Methodists join NGOs in Madrid to discuss aging
3/28/2002 News media contact: Linda Bloom · (646) 369-3759 · New York
By United Methodist News ServiceUnited Methodists will play an active role in the nongovernmental forum that meets in conjunction with the U.N.'s Second World Assembly on Ageing in Madrid, Spain.
The assembly, meeting April 8-12, will update the U.N.'s Vienna Plan, also called the 1982 International Plan on Ageing, and determine a new long-term strategy on aging. Representatives of nongovernmental organizations (NGOs) will have their own meeting on those issues from April 5-9.
People over 60 will account for one-third of the population in richer countries and one-fifth of the population in poorer countries by 2050, according to United Nations statistics.
Susanne Paul, a United Methodist and founder of Global Action on Aging, believes that a major issue at the world assembly will be whether North American and European representatives will be able to bridge the gulf between their countries and developing nations to see the difficult challenges those countries face "in making their policies and their programs welcoming to old people."
On the other hand, she noted, "The NGOs are talking about things that the governments are not. They're talking about international cooperation, they're talking about more global programs that will assist people everywhere."
Global Action on Aging has organized 41 people to attend the event and is conducting two workshops, one on the social initiatives of aging organizations in developing countries and one on finding new approaches to assist older people living in poverty.
Also providing leadership for two NGO workshops is the Rev. Rick Gentzler, an executive with the United Methodist Board of Discipleship.
United Methodists, he said, need to share their belief that all people, including older adults, are called to be disciples of God. "The Bible does not say that at a certain age God takes away God's blessing," he pointed out. "Rather, whether we are 65 or 105, God continues to bless us and to use us in God's service."
In addition to spiritual growth, the church needs to address other issues related to the well-being of older adults around the world, he said, such as guaranteeing economic, social and cultural rights, eradicating the problem of poverty and providing the opportunity for older adults to impact the lives of future generations.
One of his workshops, titled "The Church's Ministry with Older Adults," is designed to help leaders identify and develop ways to empower, equip and support older adults for ministry in their communities. He will use his own book, Designing an Older Adult Ministries, as a resource.
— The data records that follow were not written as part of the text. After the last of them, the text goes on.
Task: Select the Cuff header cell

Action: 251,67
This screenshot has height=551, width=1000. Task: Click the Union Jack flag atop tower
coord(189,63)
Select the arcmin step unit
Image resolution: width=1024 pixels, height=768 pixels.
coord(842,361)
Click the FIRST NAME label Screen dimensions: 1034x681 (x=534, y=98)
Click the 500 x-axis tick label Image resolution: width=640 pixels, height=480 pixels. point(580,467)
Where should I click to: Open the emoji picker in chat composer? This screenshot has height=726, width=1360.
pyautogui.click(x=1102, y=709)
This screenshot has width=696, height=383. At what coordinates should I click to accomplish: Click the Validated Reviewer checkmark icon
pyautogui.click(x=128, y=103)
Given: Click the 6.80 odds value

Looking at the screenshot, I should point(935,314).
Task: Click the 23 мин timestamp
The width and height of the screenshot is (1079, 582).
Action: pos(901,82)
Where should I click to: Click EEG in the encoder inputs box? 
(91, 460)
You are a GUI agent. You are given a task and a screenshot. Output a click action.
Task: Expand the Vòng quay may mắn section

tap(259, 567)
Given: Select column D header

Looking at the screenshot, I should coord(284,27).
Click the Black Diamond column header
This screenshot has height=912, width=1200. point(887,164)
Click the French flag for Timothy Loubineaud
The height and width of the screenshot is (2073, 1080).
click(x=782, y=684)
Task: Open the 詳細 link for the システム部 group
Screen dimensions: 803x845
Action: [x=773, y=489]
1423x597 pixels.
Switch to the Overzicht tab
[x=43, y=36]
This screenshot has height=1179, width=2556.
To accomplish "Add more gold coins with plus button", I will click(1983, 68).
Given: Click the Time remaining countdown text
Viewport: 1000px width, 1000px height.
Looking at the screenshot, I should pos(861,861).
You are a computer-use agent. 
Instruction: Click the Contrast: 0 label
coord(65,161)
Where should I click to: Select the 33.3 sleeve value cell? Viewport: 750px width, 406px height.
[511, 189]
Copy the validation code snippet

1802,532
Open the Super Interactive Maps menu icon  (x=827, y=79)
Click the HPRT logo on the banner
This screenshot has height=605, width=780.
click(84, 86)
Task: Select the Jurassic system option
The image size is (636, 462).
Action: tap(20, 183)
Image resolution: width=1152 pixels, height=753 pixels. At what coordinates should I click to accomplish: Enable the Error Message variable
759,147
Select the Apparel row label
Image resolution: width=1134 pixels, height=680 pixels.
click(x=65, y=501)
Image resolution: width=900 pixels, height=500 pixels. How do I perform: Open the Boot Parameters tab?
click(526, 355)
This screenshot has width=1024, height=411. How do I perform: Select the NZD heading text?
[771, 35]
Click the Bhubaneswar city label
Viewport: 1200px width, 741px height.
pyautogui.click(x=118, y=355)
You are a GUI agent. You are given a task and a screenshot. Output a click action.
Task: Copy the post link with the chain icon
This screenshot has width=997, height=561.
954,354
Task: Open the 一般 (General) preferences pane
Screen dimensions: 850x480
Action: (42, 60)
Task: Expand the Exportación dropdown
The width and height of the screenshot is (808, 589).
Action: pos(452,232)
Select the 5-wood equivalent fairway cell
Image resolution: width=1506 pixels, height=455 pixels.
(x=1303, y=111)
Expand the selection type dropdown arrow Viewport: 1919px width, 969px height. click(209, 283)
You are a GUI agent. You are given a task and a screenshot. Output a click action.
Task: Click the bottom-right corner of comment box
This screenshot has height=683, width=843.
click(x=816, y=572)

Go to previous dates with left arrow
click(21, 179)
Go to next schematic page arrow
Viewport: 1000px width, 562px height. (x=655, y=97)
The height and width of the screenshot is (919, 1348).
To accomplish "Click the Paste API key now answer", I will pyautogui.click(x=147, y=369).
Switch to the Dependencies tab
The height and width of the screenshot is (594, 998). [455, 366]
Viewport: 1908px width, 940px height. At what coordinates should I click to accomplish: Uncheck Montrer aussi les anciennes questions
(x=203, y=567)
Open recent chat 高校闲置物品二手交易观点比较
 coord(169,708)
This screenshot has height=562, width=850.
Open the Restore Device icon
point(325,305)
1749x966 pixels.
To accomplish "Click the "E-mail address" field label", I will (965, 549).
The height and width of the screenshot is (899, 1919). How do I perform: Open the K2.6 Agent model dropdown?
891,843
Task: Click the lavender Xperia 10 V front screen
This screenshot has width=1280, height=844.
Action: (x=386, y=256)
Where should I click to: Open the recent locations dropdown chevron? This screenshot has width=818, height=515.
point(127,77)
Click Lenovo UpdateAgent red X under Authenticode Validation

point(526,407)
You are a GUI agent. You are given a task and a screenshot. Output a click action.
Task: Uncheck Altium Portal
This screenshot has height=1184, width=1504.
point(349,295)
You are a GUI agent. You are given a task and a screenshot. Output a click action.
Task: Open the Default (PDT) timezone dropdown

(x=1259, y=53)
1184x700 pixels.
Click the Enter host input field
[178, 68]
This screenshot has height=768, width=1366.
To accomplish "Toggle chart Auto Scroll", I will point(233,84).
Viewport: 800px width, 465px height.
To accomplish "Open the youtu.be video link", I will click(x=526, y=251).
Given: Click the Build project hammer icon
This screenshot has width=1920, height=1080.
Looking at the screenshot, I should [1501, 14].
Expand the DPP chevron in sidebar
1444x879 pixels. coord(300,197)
"Although the church cannot ignore its great responsibility in helping meet the needs of the frail or at-risk elderly, neither can it ignore the involvement of healthy, active older adults in ministry," Gentzler told United Methodist News Service. "It is imperative that the church take seriously its responsibility for an intentional ministry by, with and for older adults."
He is participating in a second workshop on "Spirituality and Aging," organized by the Rev. Jackson Day, an executive with the United Methodist Board of Church and Society.
"Ideally, the church attends these events because it can make a unique witness to the faith-based reasons, implications and undergirding for the actions which need to be taken," Day said.
Day is using the workshop he designed to build upon the references he found to spirituality and religious institutions in the proposed plan of action. Gentzler will show how spirituality affects aging and undergirds social action for older people; Day will consider the unique roles that religious institutions can play in implementing the plan of action; and Lavada Redding, a director of the United Methodist Board of Global Ministries, will serve as moderator and lead a discussion of recommendations for the leadership of the NGO forum and world assembly.
Other United Methodists attending the NGO Forum on Ageing include Noemi Fuentes, and Carolyn Njuki, staff; Julie Taylor, Women's Division staff; Betty Letzig, retired staff; and Emmy Lou John, director, all of the Board of Global Ministries. Representing the World Federation of Methodist Women will be Cynthia Pozzo of Zimbabwe, Chita Millan of the Philippines, the Rev. Judith Parkes of New Zealand and Shunila Ruth of Pakistan.